Opinion on Pipeline Solutions for Long-Running Jupyter Notebooks and Python Scripts with Z2JH

Dear Community,

In our research lab, we have been using Z2JH (on k8s) and have found it to be a valuable tool for our work. I want to express my gratitude for the effort put into creating such a useful tool.

Recently, I have been exploring ways to execute Jupyter Notebooks or Python scripts uninterrupted for days on the same infrastructure as Z2JH. I have found two viable solutions: SLURM on top of Kubernetes and Kubeflow with the Kale plugin. I have included links to relevant resources for each solution.

  • SLURM on top Kubernetes [link]
  • Kubeflow with Kale plugin [demo video]

My goal is to find a solution that requires minimal effort to shift from Z2JH to the new pipeline system. However, I am unsure if these solutions are compatible with Z2JH. I would greatly appreciate any thoughts, opinions, or experiences that the community may have regarding these solutions.

Thank you for your time and consideration, and I apologize for the open-ended nature of this question.

A lot work has been done on integrating Dask with JupyterHub, though I haven’t used it:
https://docs.dask.org/en/stable/deploying-kubernetes.html
It’s probably worth looking at though!

I re-read my question and I apologize for not being clear enough. What we have now is Z2JH, which will probably stay that way forever.

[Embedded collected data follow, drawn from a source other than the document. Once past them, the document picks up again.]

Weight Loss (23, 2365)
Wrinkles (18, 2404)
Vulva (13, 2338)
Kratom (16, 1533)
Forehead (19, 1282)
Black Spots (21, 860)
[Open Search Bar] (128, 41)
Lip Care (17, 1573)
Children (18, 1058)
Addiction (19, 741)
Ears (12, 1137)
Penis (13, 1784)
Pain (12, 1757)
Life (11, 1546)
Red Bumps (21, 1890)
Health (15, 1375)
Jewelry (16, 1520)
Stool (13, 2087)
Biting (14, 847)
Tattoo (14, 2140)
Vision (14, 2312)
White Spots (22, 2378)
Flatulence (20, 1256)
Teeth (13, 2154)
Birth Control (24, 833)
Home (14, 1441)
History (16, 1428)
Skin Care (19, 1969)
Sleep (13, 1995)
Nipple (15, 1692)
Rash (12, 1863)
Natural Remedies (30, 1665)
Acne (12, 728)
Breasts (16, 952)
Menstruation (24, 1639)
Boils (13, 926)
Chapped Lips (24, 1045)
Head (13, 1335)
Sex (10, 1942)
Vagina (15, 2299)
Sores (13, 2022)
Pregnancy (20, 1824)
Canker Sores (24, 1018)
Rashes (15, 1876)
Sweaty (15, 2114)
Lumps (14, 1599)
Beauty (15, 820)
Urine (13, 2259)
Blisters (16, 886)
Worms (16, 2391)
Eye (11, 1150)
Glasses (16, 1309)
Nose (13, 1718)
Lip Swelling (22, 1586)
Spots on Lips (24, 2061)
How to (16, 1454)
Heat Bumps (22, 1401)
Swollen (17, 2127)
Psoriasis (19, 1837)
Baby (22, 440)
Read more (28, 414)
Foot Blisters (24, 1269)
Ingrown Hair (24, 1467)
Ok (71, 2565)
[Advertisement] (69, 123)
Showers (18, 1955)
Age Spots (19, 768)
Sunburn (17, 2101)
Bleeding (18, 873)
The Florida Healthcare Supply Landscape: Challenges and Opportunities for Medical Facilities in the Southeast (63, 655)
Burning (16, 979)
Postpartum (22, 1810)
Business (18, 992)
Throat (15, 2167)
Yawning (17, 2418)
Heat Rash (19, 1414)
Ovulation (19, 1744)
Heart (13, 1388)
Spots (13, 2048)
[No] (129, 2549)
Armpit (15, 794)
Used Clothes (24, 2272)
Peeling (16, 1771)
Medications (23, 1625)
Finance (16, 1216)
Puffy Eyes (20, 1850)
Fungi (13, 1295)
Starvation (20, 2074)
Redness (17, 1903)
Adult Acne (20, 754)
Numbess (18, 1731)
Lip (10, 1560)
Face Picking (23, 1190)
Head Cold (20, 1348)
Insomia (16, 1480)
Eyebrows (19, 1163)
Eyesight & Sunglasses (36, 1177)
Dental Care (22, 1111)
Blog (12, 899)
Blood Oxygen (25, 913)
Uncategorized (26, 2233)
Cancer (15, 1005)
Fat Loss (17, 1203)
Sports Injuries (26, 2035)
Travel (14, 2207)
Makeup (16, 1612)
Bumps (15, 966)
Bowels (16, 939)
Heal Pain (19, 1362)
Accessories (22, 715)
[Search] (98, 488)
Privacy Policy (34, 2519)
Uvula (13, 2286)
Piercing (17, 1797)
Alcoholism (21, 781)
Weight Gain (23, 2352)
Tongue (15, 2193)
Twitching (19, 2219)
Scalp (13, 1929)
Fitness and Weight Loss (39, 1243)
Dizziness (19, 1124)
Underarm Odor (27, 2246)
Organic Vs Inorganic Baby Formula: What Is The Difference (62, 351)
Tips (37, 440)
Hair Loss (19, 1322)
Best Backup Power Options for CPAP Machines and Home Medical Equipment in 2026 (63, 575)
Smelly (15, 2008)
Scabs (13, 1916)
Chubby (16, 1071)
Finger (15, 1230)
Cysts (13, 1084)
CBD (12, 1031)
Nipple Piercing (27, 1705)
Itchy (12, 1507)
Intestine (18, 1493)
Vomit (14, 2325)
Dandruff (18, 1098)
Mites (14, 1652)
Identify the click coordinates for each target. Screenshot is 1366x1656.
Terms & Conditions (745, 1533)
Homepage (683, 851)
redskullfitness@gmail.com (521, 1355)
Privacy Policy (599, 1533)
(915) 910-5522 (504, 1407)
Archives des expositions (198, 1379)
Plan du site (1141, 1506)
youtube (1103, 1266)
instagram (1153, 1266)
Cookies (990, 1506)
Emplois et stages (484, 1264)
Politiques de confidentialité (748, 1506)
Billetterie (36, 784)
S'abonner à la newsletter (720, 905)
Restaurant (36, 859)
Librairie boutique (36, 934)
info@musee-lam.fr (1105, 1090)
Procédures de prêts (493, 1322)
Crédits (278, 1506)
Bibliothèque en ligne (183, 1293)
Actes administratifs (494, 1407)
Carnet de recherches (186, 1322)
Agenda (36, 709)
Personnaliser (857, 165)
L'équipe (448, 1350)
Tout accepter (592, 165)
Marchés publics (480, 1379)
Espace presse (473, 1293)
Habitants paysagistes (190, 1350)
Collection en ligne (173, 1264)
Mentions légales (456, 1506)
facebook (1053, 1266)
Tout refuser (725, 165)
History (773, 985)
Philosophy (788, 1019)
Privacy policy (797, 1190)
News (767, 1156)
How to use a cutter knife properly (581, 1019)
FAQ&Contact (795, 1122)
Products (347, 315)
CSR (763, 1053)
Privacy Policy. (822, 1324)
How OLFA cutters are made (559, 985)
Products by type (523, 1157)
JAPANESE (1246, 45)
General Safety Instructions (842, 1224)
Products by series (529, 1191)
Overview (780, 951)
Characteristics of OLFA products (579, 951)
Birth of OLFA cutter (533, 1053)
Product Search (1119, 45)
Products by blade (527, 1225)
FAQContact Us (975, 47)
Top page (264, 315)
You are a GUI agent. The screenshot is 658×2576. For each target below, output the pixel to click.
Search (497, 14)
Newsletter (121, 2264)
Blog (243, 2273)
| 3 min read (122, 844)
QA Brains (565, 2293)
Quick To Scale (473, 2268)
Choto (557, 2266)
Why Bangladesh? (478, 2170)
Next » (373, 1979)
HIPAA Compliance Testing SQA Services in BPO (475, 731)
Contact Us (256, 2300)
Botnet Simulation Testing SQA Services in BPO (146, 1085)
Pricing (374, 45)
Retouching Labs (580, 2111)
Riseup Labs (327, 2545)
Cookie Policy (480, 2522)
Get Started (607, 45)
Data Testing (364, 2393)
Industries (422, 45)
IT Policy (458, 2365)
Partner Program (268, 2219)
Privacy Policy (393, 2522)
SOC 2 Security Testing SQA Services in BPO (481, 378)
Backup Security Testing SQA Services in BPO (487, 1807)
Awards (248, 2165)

Easy to use for students and researchers. Our primary issue is long-running tasks, which get randomly terminated by the culling service once the user closes the browser. I’m searching for a solution where someone could submit/offload/migrate computation (e.g., grid search) to another service with minimal effort and pick the results after the calculation is complete.

I came across another solution, Elyra. Ability to run a notebook or Python script as a batch job.